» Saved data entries

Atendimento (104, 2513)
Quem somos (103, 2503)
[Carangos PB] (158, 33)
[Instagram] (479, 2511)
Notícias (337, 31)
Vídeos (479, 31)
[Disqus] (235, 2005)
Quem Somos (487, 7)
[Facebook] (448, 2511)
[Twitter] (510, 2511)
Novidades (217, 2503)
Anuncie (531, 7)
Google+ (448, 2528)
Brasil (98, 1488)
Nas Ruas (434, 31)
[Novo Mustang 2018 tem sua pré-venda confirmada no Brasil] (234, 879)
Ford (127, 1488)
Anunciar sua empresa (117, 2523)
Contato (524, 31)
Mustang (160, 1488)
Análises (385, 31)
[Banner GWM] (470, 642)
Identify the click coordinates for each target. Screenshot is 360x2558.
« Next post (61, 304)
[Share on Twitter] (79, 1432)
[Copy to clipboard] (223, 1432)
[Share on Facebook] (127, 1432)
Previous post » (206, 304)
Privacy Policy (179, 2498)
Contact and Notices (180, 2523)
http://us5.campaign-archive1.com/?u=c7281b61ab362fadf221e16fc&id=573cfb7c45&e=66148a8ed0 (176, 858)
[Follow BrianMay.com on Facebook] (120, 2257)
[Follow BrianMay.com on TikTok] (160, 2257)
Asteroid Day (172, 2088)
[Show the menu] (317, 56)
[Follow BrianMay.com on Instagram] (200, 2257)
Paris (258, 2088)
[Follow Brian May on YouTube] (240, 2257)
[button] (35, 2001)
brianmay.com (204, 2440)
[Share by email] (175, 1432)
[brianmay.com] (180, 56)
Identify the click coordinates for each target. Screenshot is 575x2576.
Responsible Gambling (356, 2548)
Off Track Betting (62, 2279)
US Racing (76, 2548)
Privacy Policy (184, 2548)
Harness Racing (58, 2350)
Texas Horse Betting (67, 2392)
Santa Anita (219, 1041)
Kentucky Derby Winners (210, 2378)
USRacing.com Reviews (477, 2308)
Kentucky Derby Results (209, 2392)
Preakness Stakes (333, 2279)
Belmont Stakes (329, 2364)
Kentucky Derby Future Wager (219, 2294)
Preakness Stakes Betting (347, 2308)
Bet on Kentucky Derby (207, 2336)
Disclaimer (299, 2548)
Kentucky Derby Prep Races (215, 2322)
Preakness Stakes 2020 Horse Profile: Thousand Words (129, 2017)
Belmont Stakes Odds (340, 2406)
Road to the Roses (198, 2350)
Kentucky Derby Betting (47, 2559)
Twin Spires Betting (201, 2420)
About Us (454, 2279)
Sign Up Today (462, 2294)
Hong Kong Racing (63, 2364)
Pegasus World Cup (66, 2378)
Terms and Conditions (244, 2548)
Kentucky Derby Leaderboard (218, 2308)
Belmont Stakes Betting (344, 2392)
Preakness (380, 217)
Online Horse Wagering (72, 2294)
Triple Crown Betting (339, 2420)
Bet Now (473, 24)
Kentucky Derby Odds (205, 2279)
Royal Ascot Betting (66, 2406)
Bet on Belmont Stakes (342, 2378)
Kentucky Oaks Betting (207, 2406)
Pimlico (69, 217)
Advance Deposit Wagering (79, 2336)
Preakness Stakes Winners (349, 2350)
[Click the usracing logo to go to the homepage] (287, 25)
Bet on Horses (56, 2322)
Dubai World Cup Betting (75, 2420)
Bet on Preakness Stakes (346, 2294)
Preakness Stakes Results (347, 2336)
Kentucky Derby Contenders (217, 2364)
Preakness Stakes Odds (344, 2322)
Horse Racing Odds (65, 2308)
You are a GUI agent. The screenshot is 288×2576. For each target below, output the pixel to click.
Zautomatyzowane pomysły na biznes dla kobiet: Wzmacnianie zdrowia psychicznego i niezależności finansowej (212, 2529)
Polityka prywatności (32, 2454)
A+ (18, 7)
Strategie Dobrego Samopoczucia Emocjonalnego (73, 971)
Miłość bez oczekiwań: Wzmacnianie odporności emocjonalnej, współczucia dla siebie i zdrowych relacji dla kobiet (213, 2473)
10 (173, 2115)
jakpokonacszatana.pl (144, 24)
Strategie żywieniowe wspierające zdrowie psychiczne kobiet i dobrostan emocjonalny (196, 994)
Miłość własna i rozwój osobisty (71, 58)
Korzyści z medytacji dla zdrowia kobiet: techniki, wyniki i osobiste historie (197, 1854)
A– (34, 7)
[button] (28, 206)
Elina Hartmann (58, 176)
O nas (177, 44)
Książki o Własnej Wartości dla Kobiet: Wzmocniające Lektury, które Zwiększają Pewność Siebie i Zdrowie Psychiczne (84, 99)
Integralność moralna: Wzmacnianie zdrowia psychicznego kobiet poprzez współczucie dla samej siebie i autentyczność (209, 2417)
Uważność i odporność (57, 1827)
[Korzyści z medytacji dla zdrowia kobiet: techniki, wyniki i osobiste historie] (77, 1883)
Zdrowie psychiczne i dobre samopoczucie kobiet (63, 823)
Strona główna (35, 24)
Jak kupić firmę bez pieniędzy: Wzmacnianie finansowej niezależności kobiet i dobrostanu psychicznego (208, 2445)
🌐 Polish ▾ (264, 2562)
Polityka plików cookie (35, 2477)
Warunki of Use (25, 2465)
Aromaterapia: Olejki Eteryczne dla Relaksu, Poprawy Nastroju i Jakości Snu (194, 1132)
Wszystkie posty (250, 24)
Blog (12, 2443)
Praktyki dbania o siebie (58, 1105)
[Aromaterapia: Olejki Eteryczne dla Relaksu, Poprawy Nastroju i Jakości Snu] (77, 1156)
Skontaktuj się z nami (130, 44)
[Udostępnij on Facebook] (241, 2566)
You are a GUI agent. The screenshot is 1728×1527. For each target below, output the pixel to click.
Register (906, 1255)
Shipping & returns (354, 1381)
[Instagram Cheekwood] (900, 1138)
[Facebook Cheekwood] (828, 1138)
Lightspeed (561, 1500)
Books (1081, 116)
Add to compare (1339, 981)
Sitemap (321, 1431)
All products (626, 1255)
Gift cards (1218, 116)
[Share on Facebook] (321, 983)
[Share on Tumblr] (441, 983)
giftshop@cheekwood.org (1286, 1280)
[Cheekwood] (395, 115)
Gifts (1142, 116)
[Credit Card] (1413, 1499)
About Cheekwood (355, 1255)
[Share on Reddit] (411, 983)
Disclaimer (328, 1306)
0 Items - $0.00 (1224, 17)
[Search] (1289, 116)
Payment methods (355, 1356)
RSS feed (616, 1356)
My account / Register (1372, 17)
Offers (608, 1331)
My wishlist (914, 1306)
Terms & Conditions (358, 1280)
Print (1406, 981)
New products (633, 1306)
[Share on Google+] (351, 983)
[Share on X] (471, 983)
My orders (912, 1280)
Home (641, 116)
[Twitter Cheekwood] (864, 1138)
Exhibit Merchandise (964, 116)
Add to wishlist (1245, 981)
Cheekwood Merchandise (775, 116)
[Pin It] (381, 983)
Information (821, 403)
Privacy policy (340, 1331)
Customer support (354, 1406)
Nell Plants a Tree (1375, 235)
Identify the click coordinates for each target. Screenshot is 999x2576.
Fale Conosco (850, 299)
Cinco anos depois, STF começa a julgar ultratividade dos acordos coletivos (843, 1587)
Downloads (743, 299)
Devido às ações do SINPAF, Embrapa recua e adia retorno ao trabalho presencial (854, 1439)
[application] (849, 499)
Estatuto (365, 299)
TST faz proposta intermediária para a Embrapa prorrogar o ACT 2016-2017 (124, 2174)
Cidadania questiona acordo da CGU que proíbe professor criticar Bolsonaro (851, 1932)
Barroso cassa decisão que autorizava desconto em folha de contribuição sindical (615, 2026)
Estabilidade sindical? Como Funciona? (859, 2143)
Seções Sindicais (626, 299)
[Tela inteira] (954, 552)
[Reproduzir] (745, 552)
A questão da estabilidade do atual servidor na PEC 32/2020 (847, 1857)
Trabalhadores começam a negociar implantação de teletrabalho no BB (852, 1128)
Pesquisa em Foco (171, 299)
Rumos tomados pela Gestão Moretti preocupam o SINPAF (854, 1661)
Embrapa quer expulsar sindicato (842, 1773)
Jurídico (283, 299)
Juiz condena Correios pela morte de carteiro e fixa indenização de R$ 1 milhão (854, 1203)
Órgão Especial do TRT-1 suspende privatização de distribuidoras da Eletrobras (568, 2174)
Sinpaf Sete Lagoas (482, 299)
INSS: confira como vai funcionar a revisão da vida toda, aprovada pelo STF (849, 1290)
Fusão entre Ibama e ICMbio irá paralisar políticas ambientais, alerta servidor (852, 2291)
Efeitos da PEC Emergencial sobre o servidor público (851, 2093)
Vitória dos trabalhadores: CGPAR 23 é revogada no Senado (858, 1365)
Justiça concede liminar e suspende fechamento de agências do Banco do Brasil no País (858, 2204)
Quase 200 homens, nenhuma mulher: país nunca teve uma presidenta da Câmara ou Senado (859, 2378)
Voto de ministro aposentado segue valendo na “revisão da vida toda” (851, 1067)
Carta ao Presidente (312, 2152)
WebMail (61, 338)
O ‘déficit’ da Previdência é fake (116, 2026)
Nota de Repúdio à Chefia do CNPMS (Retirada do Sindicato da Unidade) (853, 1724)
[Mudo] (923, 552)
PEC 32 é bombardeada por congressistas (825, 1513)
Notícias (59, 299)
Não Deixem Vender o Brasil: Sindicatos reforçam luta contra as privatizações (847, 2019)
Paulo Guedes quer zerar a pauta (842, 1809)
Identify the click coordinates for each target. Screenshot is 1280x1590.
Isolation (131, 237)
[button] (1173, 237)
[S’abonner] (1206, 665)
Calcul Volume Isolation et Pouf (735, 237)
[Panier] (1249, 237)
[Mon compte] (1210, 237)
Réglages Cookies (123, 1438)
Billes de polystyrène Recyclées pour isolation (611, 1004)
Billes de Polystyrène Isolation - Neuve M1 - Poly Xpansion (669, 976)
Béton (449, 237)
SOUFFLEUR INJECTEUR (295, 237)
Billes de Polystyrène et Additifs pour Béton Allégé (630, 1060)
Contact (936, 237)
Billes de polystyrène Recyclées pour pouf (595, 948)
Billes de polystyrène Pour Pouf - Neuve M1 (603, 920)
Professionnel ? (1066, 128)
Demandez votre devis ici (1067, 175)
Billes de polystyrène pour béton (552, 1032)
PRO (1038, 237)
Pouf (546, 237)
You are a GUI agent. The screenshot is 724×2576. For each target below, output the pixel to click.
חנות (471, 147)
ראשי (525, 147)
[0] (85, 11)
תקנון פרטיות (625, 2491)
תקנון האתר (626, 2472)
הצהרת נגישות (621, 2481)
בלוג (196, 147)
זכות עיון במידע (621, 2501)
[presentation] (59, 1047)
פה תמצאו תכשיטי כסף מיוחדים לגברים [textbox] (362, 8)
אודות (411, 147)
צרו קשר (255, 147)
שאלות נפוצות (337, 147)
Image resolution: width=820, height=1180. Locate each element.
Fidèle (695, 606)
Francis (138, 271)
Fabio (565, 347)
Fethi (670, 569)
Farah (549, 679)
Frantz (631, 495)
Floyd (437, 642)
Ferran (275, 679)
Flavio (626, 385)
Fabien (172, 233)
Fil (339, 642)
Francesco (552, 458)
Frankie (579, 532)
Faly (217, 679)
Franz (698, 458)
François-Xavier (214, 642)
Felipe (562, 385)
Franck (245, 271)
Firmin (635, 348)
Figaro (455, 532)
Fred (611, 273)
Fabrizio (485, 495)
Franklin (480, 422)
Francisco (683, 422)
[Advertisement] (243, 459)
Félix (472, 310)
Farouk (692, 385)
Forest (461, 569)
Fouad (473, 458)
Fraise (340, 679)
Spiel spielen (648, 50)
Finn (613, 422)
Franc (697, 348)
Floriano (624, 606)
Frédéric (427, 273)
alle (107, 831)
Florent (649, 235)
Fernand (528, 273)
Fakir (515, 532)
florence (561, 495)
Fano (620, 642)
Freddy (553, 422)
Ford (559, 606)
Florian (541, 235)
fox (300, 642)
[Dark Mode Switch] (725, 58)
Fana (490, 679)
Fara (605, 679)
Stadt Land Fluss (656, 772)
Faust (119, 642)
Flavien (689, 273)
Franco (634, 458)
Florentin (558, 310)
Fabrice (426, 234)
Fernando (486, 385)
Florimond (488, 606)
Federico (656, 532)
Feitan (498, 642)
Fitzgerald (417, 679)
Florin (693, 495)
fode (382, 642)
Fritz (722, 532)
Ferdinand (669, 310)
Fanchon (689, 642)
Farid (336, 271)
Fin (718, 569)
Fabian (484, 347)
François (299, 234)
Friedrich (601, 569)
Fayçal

» Problem to work on
Scan the records above for the word "Aromaterapia". Show each line in which it appears.

» Solution for this task
Aromaterapia: Olejki Eteryczne dla Relaksu, Poprawy Nastroju i Jakości Snu (194, 1132)
[Aromaterapia: Olejki Eteryczne dla Relaksu, Poprawy Nastroju i Jakości Snu] (77, 1156)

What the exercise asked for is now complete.